A Conclusão: A alegação é "subespecificada". Ela mistura uma regra frouxa com um rótulo rigoroso para fazer a IA parecer mais inteligente do que realmente é. O artigo diz que não podemos declarar "a AGI chegou" até que concordemos sobre qual livro de regras estamos usando e quem tem permissão para mudar as regras.

O Conceito de "Soberania Definitiva"

Esta é a ideia política mais importante do artigo.

Imagine um país que importa toda a sua comida.

  • Cenário A: Eles compram comida de um vizinho. O vizinho decide o que significa "fresco". Se o vizinho mudar a definição de "fresco" amanhã, o país tem que aceitar ou passar fome.
  • Cenário B: O país compra a comida, mas possui seus próprios inspetores. Eles podem dizer: "Aceitamos sua definição de 'fresco' hoje, mas se você mudar a definição, nós a auditaremos e talvez a rejeitemos."

O autor chama isso de Soberania Definitiva.
Muitos países (e o público) estão atualmente no Cenário A. Eles são "Tomadores de Definições". Eles aceitam definições de AGI, "IA de Alto Risco" ou "Maturidade" escritas por alguns laboratórios tecnológicos poderosos nos EUA ou na China.

  • Se um laboratório diz: "Isto é AGI", e isso desencadeia uma lei ou uma queda no mercado de ações, o mundo tem que aceitar.
  • O artigo argumenta que as nações precisam da capacidade de auditar, contestar e revisar essas definições.
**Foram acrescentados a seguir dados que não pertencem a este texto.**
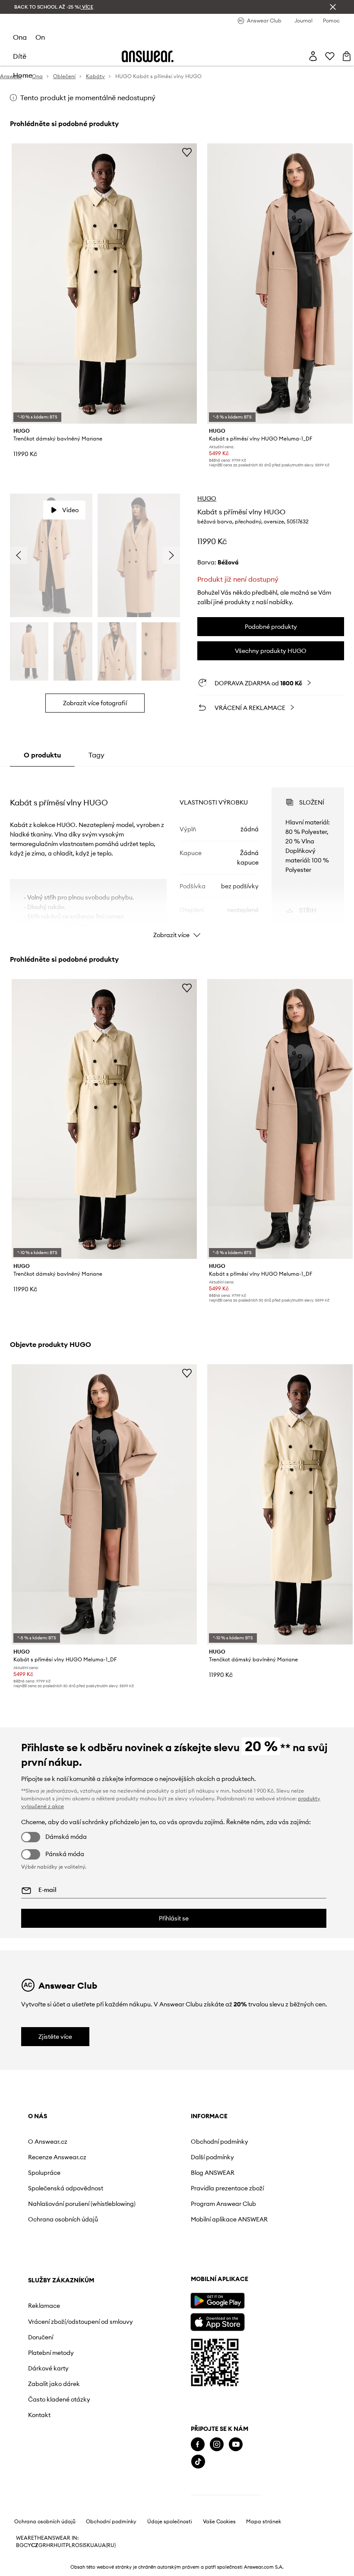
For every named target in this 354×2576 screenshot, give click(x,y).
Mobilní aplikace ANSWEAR (229, 2219)
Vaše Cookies (219, 2522)
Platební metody (51, 2353)
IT (63, 2545)
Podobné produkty (271, 627)
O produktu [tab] (42, 755)
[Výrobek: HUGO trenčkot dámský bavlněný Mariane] (104, 283)
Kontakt (39, 2415)
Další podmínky (212, 2157)
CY (27, 2545)
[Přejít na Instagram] (217, 2444)
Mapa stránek (263, 2522)
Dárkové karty (48, 2368)
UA (94, 2545)
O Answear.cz (47, 2141)
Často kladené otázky (59, 2399)
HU (57, 2545)
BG (20, 2545)
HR (50, 2545)
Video (70, 510)
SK (87, 2545)
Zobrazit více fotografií (95, 703)
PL (69, 2545)
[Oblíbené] (330, 56)
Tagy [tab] (96, 755)
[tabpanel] (177, 855)
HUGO (206, 498)
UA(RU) (107, 2545)
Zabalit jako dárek (54, 2384)
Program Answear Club (223, 2204)
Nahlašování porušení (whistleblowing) (82, 2204)
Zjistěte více (55, 2037)
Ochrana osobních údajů (63, 2219)
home (22, 75)
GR (42, 2545)
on (40, 37)
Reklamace (44, 2306)
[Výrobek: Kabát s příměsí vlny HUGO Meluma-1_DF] (104, 1504)
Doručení (40, 2337)
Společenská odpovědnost (65, 2188)
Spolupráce (44, 2173)
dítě (19, 56)
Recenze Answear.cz (57, 2157)
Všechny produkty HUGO (271, 651)
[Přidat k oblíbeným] (186, 152)
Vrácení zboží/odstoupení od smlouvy (80, 2322)
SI (81, 2545)
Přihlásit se (174, 1918)
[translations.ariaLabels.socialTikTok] (198, 2462)
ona (20, 37)
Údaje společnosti (169, 2522)
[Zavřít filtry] (333, 7)
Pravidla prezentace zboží (227, 2188)
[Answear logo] (148, 56)
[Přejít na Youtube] (236, 2444)
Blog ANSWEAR (212, 2173)
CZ (34, 2545)
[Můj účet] (313, 56)
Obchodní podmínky (219, 2141)
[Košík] (346, 56)
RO (75, 2545)
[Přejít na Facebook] (198, 2444)
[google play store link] (217, 2301)
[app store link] (217, 2321)
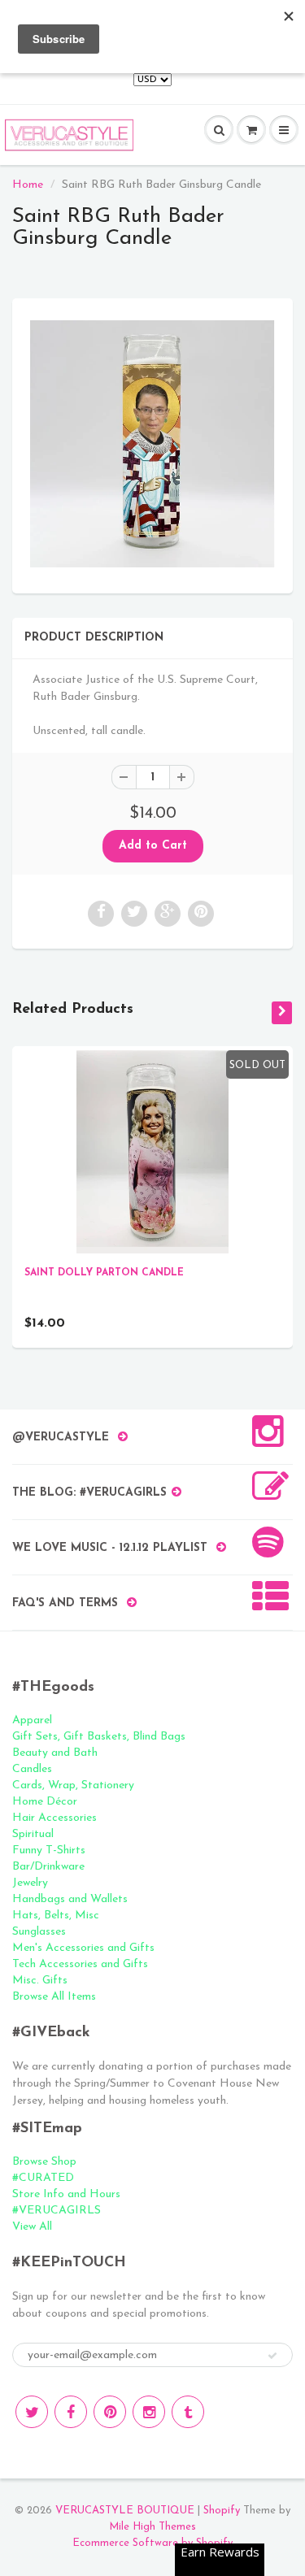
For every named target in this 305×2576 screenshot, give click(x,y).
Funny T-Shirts (48, 1850)
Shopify (221, 2510)
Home (27, 185)
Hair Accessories (54, 1818)
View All (32, 2227)
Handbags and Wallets (70, 1899)
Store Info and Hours (66, 2194)
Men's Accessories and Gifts (83, 1948)
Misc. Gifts (40, 1980)
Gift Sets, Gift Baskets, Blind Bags (98, 1737)
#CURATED (43, 2178)
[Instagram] (149, 2412)
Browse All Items (54, 1997)
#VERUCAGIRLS (56, 2211)
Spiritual (33, 1834)
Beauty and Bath (55, 1753)
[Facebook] (70, 2412)
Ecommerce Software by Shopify (152, 2543)
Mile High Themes (152, 2527)
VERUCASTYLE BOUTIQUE (124, 2510)
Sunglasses (39, 1932)
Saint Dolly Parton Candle (104, 1273)
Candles (32, 1769)
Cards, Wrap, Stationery (73, 1785)
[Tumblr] (188, 2412)
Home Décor (44, 1802)
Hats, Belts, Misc (55, 1915)
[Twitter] (31, 2412)
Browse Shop (44, 2162)
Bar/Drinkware (48, 1867)
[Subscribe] (272, 2356)
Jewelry (30, 1883)
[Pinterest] (110, 2412)
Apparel (32, 1720)
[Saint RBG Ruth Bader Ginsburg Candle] (152, 444)
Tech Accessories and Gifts (80, 1964)
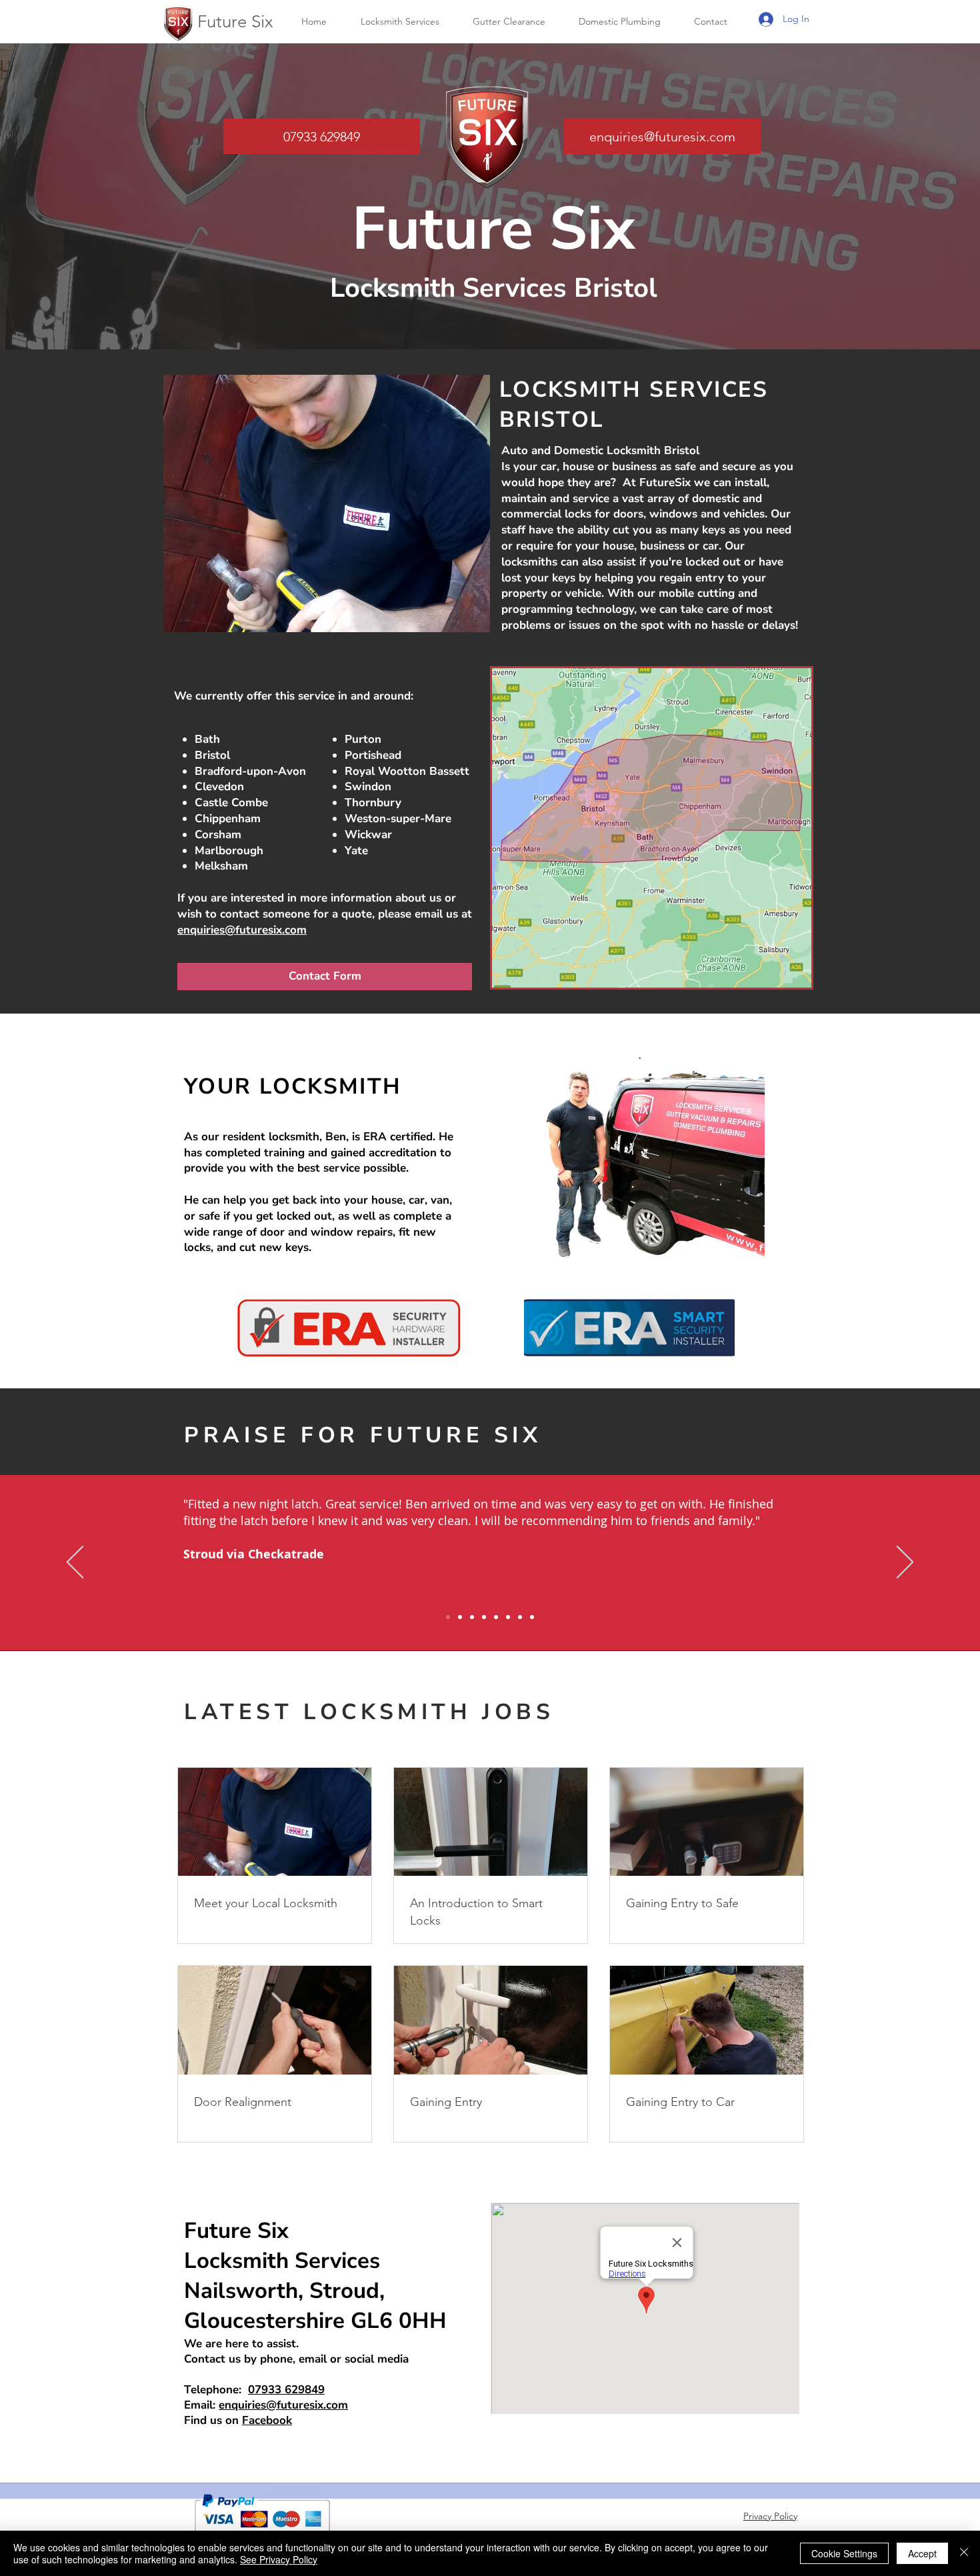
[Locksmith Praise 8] (532, 1617)
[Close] (964, 2553)
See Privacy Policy (278, 2559)
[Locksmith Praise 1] (448, 1617)
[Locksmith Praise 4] (484, 1617)
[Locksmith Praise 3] (472, 1617)
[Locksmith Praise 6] (508, 1617)
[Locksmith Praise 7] (520, 1617)
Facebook (267, 2420)
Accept (922, 2553)
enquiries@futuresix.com (242, 930)
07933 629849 (286, 2389)
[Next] (905, 1563)
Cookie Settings (844, 2553)
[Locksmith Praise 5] (496, 1617)
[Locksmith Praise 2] (460, 1617)
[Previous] (75, 1563)
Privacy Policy (770, 2516)
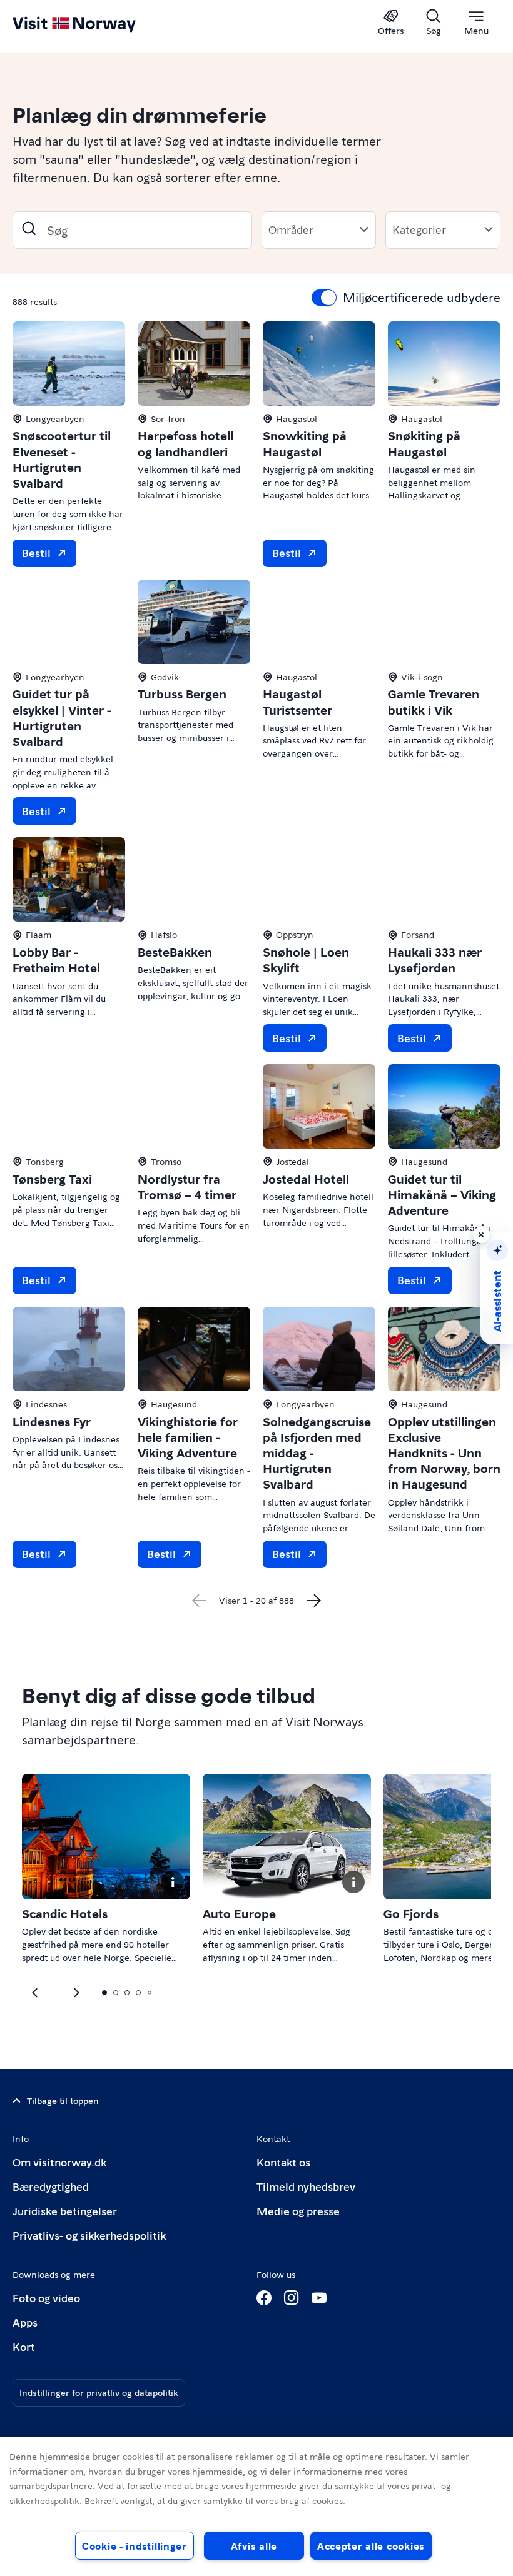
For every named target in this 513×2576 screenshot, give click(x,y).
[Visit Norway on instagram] (291, 2297)
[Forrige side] (198, 1600)
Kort (24, 2346)
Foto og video (46, 2297)
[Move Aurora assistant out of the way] (481, 1235)
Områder (290, 229)
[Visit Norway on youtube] (319, 2297)
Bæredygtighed (51, 2186)
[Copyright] (172, 1882)
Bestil (36, 552)
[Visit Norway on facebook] (264, 2297)
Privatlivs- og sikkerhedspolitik (89, 2235)
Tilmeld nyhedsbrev (305, 2186)
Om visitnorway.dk (59, 2162)
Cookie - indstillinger (134, 2545)
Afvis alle (254, 2545)
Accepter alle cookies (371, 2545)
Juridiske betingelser (65, 2210)
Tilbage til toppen (63, 2100)
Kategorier (419, 229)
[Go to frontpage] (92, 23)
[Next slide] (35, 1992)
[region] (256, 2506)
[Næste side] (314, 1600)
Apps (25, 2322)
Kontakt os (283, 2162)
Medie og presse (298, 2210)
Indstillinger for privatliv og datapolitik (98, 2392)
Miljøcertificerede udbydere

Elas não precisam escrever suas próprias definições do zero; elas só precisam do poder de dizer: "Essa definição não funciona para nós", ou "Precisamos verificar essa afirmação".

Resumo: O Que Este Artigo Realmente Diz

  1. Não podemos concordar sobre o que é AGI porque diferentes grupos têm objetivos diferentes (marketing, segurança, investimento).
  2. Mais dados não resolverão isso. Mesmo que a IA fique mais inteligente, ainda discutiremos se ela conta como inteligência "Geral" a menos que consertemos a definição primeiro.
  3. As atuais alegações de "Chegada" são frágeis. Elas frequentemente misturam regras fáceis com rótulos difíceis para fazer um sistema parecer que chegou quando, na verdade, não chegou.
  4. A governança é a chave. Precisamos parar de perguntar "Isso é AGI?" e começar a perguntar "Quem escreveu a regra que diz que isso é AGI, e podemos auditá-los?"
  5. A soberania importa. Países e o público precisam do poder de desafiar definições importadas de tecnologia, ou então estarão sendo governados por regras que não escreveram e que não podem mudar.

Em resumo: Antes de discutirmos se o robô está "vivo" ou é "inteligente", precisamos concordar sobre quem segura o dicionário e garantir que eles não estejam mudando as definições para favorecer o próprio bolso.